Friday, March 28, 2008

Emotions

I have had an unusually emotional week. I can't really explain why, other than my body is completely out of whack lately. Don't worry...I'm getting it looked into:)
Anywho, I had to stay at school late today (on a FRIDAY) and I have to admit that it was kind of nice being there by myself and getting a few things done. As I was leaving Springfield, I remembered that one of my student's grandmother had passed away on Wednesday, so I pulled in to the Strickland's funeral home just to make an appearance even though I was grossly under dressed. I was so glad I stopped by. I could tell it meant a lot to my student to see someone there "for him". His mother followed me to the parking lot and we ended up talking for a minute. It brought back many memories from my daddy's death. The funeral home was one of the most difficult things for me. As a matter of fact, I didn't stay for very long. I ended up handing out candy to trick-or-treaters at a friends house.

After we ate dinner tonight, Richard and I started watching a show about these two college students that got in a terrible car accident. One of them died and one was in a coma. Their identities were mistaken. For 5 weeks one family sat in the hospital praying and the other family buried and mourned their daughter. Neither suspected anything. Finally, when the poor girl woke up she was able to tell the people her name and communicate that she was not who they thought she was. How traumatic. One family got a miracle and one family was devastated. God works in mysterious ways.

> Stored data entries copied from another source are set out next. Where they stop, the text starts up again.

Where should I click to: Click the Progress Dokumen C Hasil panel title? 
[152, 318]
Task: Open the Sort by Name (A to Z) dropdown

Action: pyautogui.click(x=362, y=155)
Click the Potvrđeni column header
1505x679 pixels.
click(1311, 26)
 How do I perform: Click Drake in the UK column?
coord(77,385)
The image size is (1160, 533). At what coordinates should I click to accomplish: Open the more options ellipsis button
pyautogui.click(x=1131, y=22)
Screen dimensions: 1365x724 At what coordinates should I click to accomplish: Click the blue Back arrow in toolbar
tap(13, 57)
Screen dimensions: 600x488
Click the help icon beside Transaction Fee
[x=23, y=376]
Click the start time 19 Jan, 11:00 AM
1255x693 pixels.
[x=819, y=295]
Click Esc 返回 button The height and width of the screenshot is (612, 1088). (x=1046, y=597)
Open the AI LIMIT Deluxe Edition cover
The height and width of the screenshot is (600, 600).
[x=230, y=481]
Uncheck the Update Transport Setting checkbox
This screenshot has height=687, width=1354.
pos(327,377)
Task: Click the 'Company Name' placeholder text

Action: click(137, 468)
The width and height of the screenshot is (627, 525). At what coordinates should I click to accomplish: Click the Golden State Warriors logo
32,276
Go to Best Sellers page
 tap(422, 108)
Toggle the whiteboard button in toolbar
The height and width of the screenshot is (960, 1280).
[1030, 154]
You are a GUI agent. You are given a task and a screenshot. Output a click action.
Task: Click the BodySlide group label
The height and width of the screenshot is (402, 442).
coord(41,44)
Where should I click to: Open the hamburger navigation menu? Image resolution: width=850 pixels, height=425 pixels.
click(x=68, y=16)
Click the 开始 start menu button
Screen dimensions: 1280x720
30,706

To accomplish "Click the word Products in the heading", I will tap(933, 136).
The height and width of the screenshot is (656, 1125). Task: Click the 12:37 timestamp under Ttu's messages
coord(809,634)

For some reason this made me flash back to the Saturday morning after daddy died. I woke up to hear the lawn mower outside my window. I thought the events of the day before were just a bad dream. In reality, some men from the church were cutting our grass like dad did every Saturday, but for a split second my heart leaped.

I hope and pray that I never take my family and friend for granted. Life is a vapor...here one second and gone the next.

1 comment:

Emma, Evan & Christy Hyer said...

I love you! You sweet, wonder and dear heart. As my mother tells my children all the time, "God has a wonderful plan for your life."